From Bugzilla Helper: User-Agent: Mozilla/5.0 (X11; U; Linux i686; en-US; rv:1.0.1) Gecko/20021003 Description of problem: The bug as I understand it is this: process forks() parent does some NFS stuff that blocks someone hits ^c parent goes away but leaves the request for the page child exits There is no one to reap them and so they stay in the D state. We found this patch on Trond\'s page under linux-2.4.20-16-waitq.dif It fixes our problem and has been working in production for several days now. http://www.fys.uio.no/~trondmy/src/2.4.20/linux-2.4.20-16-waitq.dif from: http://www.fys.uio.no/~trondmy/src/2.4.20/ Version-Release number of selected component (if applicable): How reproducible: Sometimes Steps to Reproduce: 1. have a process which does NFS stuff fork a child 2. killall by the name of the process 3. notice that the child is sometimes left in D state Actual Results: process left in D state Expected Results: process is inherited by init Additional info:
Created attachment 89427 [details] patch which fixed the problem for us
Note that the key thing to understand here is that the parent exects through the error case when you hit ^c.
From: Jim Garlick <garlick> To: Ben Woodard <bwoodard> Cc: Mike Haskell <haskell5> Subject: Re: Kernel/131 Date: Fri, 17 Jan 2003 14:37:11 -0800 (PST) I actually seemed to need two processes reading from two separate files to get it to happen. I attached a "sure fire" reproducer to our gnat which starts two threads reading at the same time. Run the reproducer once on an SMP system, hit ^C, then try to umount the filesystem. umount will hang and crash will show it is waiting uninterruptibly for a lock on the page. Jim
Sorry got two similar bugs confused. This is the original text: On MCR we have a problem that seems to occur when processes doing I/O to bluearcs over NFS are interrupted with a SIGINT. Processes will block in an unkillable state, stuck in a read system call to a file on a remote bluearc.

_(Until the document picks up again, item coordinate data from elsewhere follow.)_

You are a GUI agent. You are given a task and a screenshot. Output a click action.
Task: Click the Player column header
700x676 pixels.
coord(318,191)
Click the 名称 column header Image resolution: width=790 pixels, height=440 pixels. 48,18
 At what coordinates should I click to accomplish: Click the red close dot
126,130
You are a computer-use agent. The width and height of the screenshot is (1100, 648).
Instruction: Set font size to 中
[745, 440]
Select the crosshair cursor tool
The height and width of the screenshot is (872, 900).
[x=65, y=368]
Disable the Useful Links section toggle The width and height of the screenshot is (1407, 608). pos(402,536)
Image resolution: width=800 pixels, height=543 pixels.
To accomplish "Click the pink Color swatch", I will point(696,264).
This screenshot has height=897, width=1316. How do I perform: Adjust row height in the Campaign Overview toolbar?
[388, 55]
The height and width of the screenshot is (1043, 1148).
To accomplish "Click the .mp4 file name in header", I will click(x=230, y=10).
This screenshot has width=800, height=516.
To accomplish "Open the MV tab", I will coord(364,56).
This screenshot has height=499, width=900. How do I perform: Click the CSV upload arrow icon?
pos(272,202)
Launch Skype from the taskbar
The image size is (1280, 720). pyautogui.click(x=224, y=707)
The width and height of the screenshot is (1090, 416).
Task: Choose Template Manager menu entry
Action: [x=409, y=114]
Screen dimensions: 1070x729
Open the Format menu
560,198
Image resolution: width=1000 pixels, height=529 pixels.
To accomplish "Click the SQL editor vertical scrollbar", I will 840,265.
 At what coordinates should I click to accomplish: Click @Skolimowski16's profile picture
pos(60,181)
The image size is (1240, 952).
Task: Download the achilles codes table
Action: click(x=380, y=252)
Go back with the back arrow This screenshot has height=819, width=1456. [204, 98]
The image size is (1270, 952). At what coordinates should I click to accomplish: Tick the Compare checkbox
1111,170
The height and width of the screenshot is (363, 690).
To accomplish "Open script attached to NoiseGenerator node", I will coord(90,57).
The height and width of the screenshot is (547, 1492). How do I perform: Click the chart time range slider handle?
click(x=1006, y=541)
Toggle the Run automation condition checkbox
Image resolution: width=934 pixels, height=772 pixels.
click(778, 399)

Crash says the stack for the hung process looks like this: system_call -> sys_read -> nfs_file_read -> generic_file_read -> do_generic_file_read -> lock_page -> __lock_page -> schedule Following the page referenced in the __lock_page argument (and correlating with pages from hung processes on several other nodes), I see the pages have PG_locked, PG_dirty, and PG_error flags set). PG_locked explains why the system call went to sleep with TASK_UNINTERRUPTABLE on the page's wait queue. Why the lock is never released is another question! There is no NFS client retry activity on the eip0 interface; however, the NFS server and even the file remains responsive from the node with the hung process (located by tracing the page to its inode). I guess it is no suprise that dd'ing the entire file to /dev/null on the node with the hung process causes dd to hang on the same page - there is still a PG_locked bit on it and nobody is going to release the lock! =========Added garlick 2003-01-16 Applied trond patch described in audit trail and was unable to reproduce using single node test. Try test on whole cluster. Noted another failure mode on unpatched kerenl - after aborting reproducer prun with ctrl-C, no c2d processes were left behind but a umount hung in __wait_on_page. I *was* able to reproduce both the zombie c2d's and umounts on MDEV. A more "sure fire" reproducer (myzmb.tgz) that just reads some big files on two CPU's is attached. Instructions are in the .c file. This one so far has always created a zombie umount.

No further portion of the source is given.